■ **Textauszug**:

══════════════════════════════

Die Mumifizierung in Europa

Körperwelten - Ihre Plastination

Als Gunter Hagens 1977 dieses Verfahren entwickelte war es ursprünglich noch eine Weiterentwicklung der Formalinfixierung von Anatomieleichen. Das lebensechte Aussehen und die Möglichkeit sie in bestimmten Posen zu fixieren veranlasste jedoch dazu sie öffentlich auszustellen. Dabei wurden unzählige Debatten zu Ethik und Moral losgetreten, die Anziehungskraft der Exponate scheint dennoch größer, denn nach eigenen Angaben wurden die Ausstellungen seit 1996 in aller Welt bereits von über 20 Millionen Menschen besucht (stand 2007). Dabei kann ein lehrreicher Einblick in die Anatomie des Körpers kein Ansporn für die Schaulustigen gewesen sein, da der Großteil der Exponate aus künstlerischer Sicht zu betrachten ist und durch extravagante, wie auch schockierende Posen besticht.

Die Plastination selbst folgt dem einfachen, schon im alten Ägypten angewandten, Prinzip der Fett und Wassereliminierung. Erreicht wird dies durch die Suspension in einem Acetonbad, dabei werden diese Bestandteile durch Aceton ausgetauscht. Anschließend folgt ein Kunststoffbad in einer Vakuumkammer bei dem der Körper erhitzt wird. Somit entweicht das Aceton aus dem Körper und der entstandene Unterdruck saugt den Kunststoff ins Gewebe. Dieser Vorgang wird als forcierte Imprägnierung bezeichnet. Schließlich kann der Körper in die gewünschte Position gebracht werden und wird bei ganzen Körpern bevorzugt mit Gas ausgehärtet (auch mit Licht oder Wärme möglich).


Abb.21: "Titanik Paar" der Körperweltenausstellung Heidelberg

Die Wahl des Kunststoffes ist abhängig vom Verwendungszweck durch die unterschiedliche Lichtbrechung. So lässt Epoxidharz die Gewebefarben am besten erscheinen, bei Ausstellungsstücken wird Silikonkautschuk bevorzugt, da die Farben sehr lebensecht erscheinen.

Die Haltbarkeit der Exponate ist nach so kurzer Zeit noch nicht festlegbar. Bei UV-Bestrahlung, Temperaturschwankungen oder anderen Umwelteinflüssen könnte das Plastinat spröde werden oder ausbleichen.

══════════════════════════════

■ **Aufgaben**:
1. Gib den Abschnitt des Textauszugs über die Plastination wieder, beginnend bei „Die Wahl des“ und endend bei „sehr lebensecht erscheinen.“, und setze dabei „Polyesterharz“ an die Stelle von „Epoxidharz“.
2. Fasse den Textauszug über die Plastination in zwei Sätzen zusammen.
Stütze dich ausschließlich auf den Textauszug.

══════════════════════════════

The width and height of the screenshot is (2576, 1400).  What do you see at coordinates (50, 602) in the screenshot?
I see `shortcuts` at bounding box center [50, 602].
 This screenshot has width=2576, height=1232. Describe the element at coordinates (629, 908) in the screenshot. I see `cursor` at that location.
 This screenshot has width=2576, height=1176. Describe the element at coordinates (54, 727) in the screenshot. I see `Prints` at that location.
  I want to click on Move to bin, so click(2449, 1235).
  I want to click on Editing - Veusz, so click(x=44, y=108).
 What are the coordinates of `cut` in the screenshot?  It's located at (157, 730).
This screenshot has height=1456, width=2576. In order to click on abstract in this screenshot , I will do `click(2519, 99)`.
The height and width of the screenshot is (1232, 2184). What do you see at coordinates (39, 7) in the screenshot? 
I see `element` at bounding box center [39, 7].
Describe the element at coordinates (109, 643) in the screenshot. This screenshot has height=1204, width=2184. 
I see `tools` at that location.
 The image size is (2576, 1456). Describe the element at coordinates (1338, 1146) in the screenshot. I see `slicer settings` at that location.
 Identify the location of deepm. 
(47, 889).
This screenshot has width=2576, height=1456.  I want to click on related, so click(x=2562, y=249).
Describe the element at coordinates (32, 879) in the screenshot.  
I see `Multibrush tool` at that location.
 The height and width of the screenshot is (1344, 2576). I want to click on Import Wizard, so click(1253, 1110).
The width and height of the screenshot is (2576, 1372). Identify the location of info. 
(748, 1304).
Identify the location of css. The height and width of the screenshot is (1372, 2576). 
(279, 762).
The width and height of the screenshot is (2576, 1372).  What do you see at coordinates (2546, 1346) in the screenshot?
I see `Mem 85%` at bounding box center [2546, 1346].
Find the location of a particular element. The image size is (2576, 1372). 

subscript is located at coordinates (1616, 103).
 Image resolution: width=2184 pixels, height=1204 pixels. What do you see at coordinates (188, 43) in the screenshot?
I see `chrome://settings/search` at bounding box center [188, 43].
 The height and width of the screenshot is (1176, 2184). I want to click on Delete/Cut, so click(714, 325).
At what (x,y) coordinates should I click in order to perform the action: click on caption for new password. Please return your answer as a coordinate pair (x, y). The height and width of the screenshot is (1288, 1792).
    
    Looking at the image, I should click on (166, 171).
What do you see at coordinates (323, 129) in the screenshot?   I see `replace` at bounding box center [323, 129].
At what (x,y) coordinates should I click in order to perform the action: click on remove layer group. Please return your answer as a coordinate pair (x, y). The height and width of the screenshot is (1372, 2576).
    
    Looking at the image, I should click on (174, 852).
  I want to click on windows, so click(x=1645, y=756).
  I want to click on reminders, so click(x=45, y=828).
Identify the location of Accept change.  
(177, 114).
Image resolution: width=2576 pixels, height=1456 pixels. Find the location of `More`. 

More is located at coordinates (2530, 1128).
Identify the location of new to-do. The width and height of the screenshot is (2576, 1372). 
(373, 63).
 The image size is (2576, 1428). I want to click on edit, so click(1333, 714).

══════════════════════════════

■ **Lösungen**:
1.
Die Wahl des Kunststoffes ist abhängig vom Verwendungszweck durch die unterschiedliche Lichtbrechung. So lässt Polyesterharz die Gewebefarben am besten erscheinen, bei Ausstellungsstücken wird Silikonkautschuk bevorzugt, da die Farben sehr lebensecht erscheinen.

2. Das von Gunter Hagens 1977 entwickelte Verfahren war ursprünglich eine Weiterentwicklung der Formalinfixierung von Anatomieleichen, doch das lebensechte Aussehen der Körper führte zu öffentlichen Ausstellungen, die trotz zahlreicher Debatten zu Ethik und Moral nach eigenen Angaben bis 2007 von über 20 Millionen Menschen besucht wurden. Bei der Plastination werden Fett und Wasser in einem Acetonbad durch Aceton ersetzt, das danach in einer Vakuumkammer entweicht, während Kunststoff ins Gewebe gesaugt wird, bevor der Körper in die gewünschte Position gebracht und ausgehärtet wird.